Keine schnelle Klärung in Sicht
Für eine solche hypothetische Einwilligung hatten die Richter „keinen Raum“ gesehen – schließlich dienten die strengen gesetzlichen Vorgaben dem Schutz potenzieller Lebendspender vor sich selbst. Die Richter des OLG Hamm hatten das zuvor anders bewertet: Sie vertraten den Standpunkt, dass die Spender auch bei korrekter Aufklärung der Organentnahme wohl zugestimmt hätten.

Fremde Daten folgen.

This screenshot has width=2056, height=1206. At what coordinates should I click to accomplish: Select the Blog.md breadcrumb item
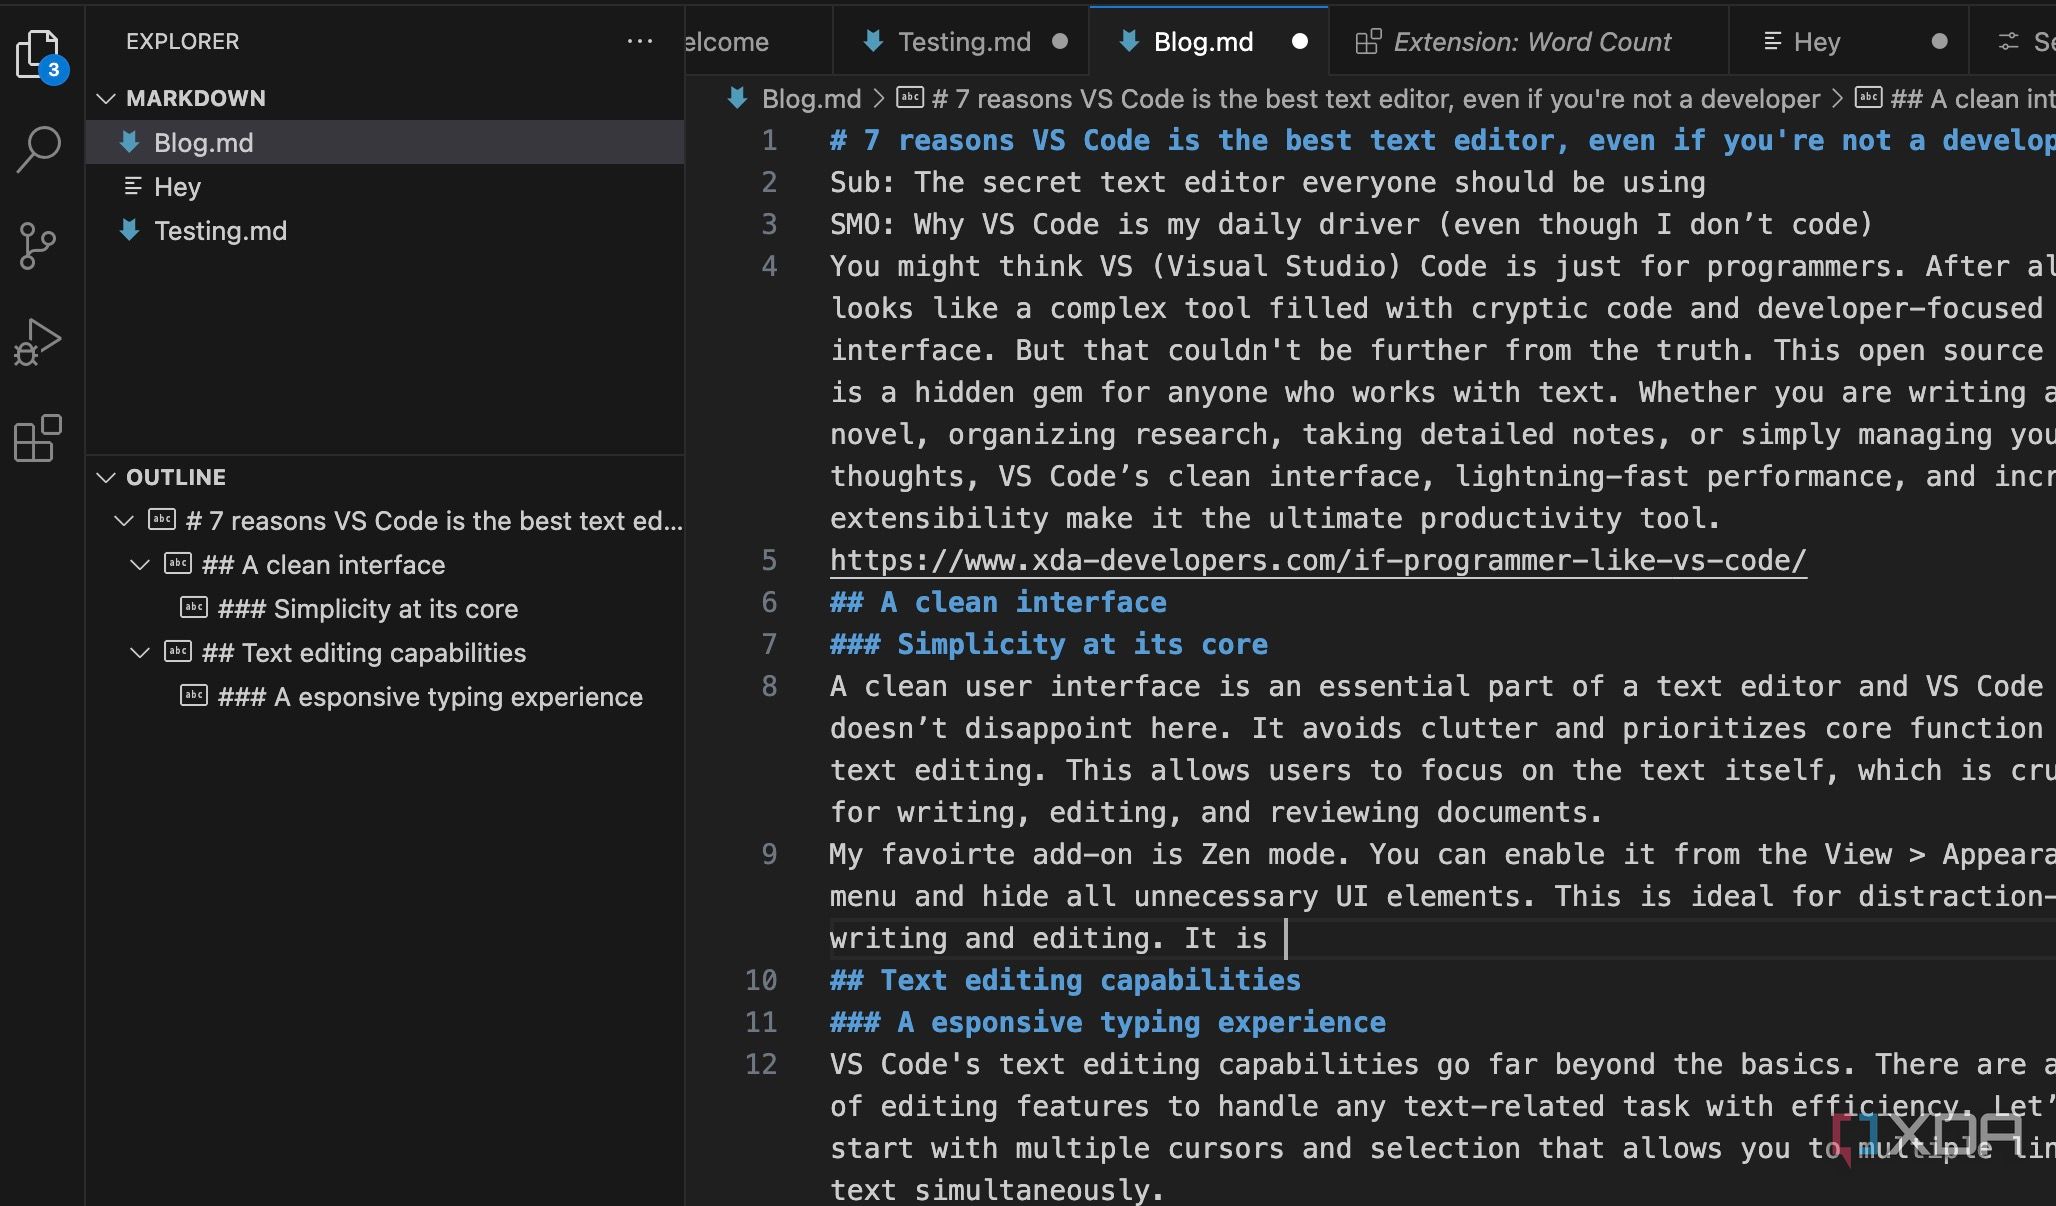(810, 99)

Bei der Verhandlung des ersten Verfahrens vor dem OLG hatte sich im vergangenen November abgezeichnet, dass mit einer schnellen Klärung nicht zu rechnen ist. Ungeachtet der von der Klägerin geschilderten Erschöpfungserscheinungen und ihrer geringeren Leistungsfähigkeit habe der vom Gericht bestellte nephrologische Gutachter an einem neurologischen Gutachten festgehalten, berichtete Ralf Zietz, erster Vorsitzender der „Interessengemeinschaft Nierenlebendspende“, der Ärzte Zeitung. Ein solches Gutachten hätte das Verfahren weiter verlängert, auch mit Blick auf weitere juristische Schritte je nach Ausgang.

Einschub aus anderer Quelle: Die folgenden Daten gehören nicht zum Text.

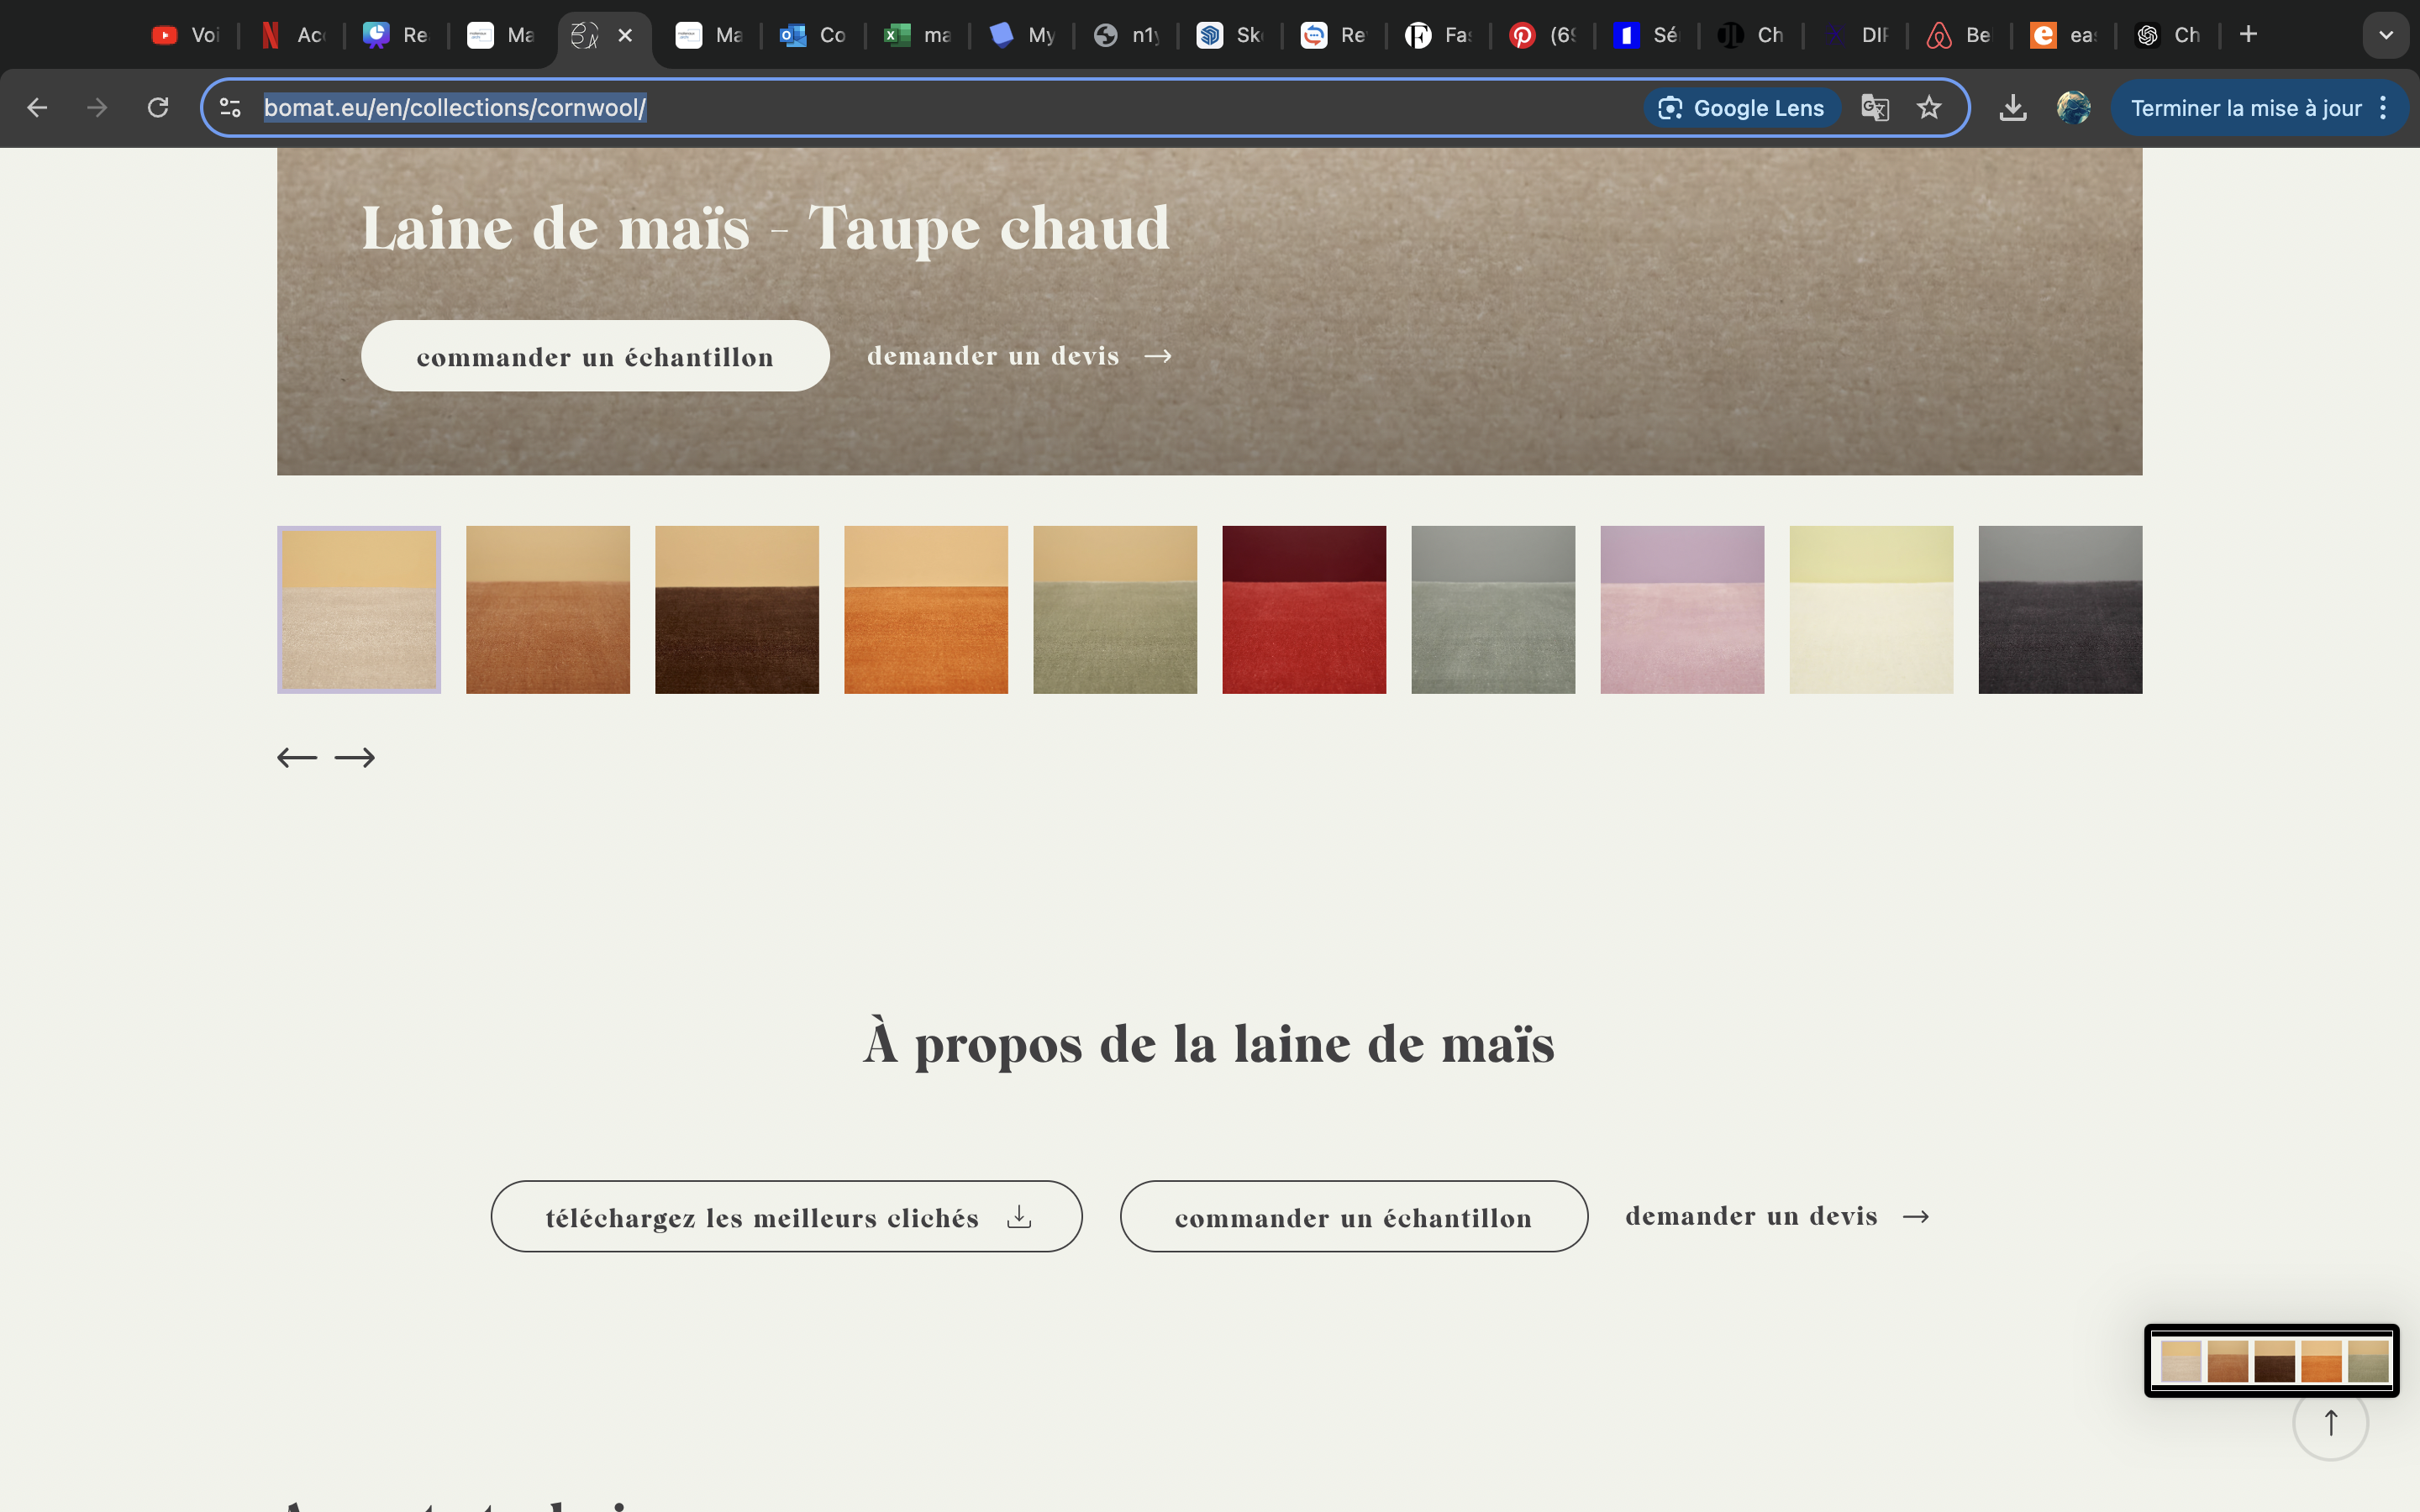Switch to the Pinterest tab
Screen dimensions: 2420x1512
coord(1541,35)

Die überdurchschnittlich hohe Vergleichssumme von 100.000 Euro bildet auch etwaige Einschränkungen und Probleme sowie die daraus möglicherweise entstehenden Gesundheitskosten ab, die ihr in den kommenden Jahren bevorstehen könnten, wenn beispielsweise die Leistung der verbliebenen Niere altersbedingt weiter abnimmt. Die Klägerin hat die Summe bereits erhalten. „Wir sind mit dem Ergebnis zufrieden“, resümierte Zietz. Mit der Annahme des Vergleichs sind weitere Schadenersatzforderungen zu einem späteren Zeitpunkt allerdings ausgeschlossen.
In Berlin hatte Befangenheitsantrag Erfolg
Das zweite Verfahren, in dem Zietz selbst als Kläger auftritt, dürfte noch länger andauern. In diesem Fall führt ein vom OLG Hamm bestellter Gutachter ein neurologisches Gutachten durch. Mit einem Ergebnis ist erst im Sommer dieses Jahres zu rechnen.

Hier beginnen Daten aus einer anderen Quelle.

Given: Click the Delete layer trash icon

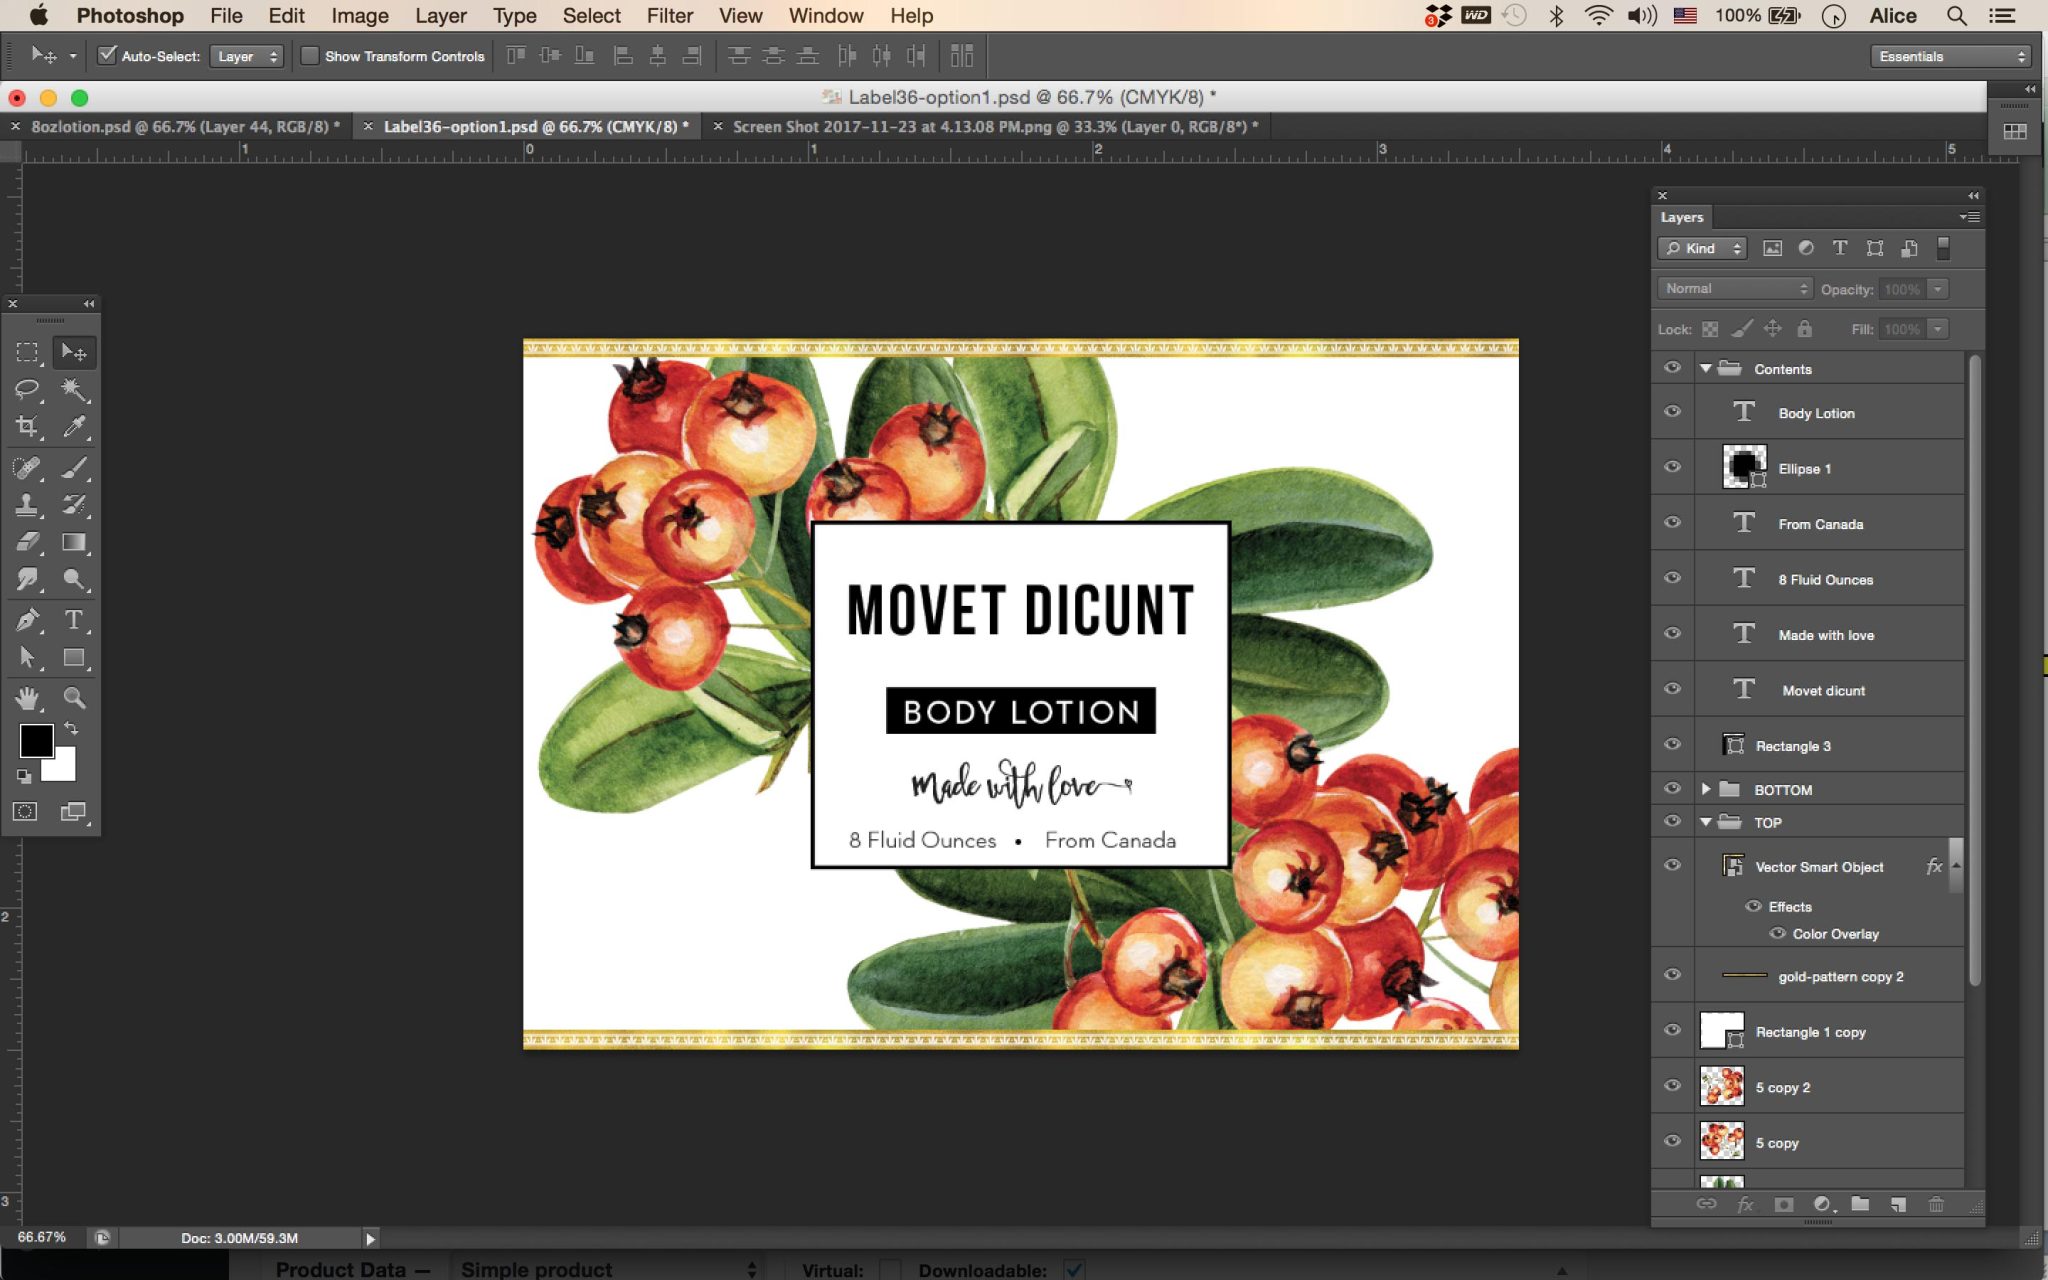Looking at the screenshot, I should coord(1936,1205).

Beim ersten Fall hatte die Vertretung der Klägerin einen Befangenheitsantrag gegen den Gutachter gestellt, dieser wurde allerdings vom OLG abgelehnt. In einem ähnlichen Fall vor dem Landgericht Berlin (LG) (AZ 13 O 25/20) hatte der Befangenheitsantrag der Klägerin gegen einen Gutachter dagegen jetzt Erfolg. „In den zahlreichen von uns begleiteten Zivil- und Sozialprozessen werden beschädigte Nierenlebendspender nahezu ausschließlich mit Gerichtsgutachtern konfrontiert, die häufig einseitigen Kollegenschutz betreiben und nicht vor Falschaussagen und Faktenverbiegen zurückschrecken“, kritisiert Interessenvertreter Zietz.
Die Frau hatte im Jahr 2018 ihrer Schwester eine Niere gespendet, bei dem minimalinvasiven Eingriff aber erhebliche Verletzungen erlitten. Im vergangenen Jahr reichte sie vor dem LG Berlin Klage gegen die Charité und die beteiligten Ärzte ein.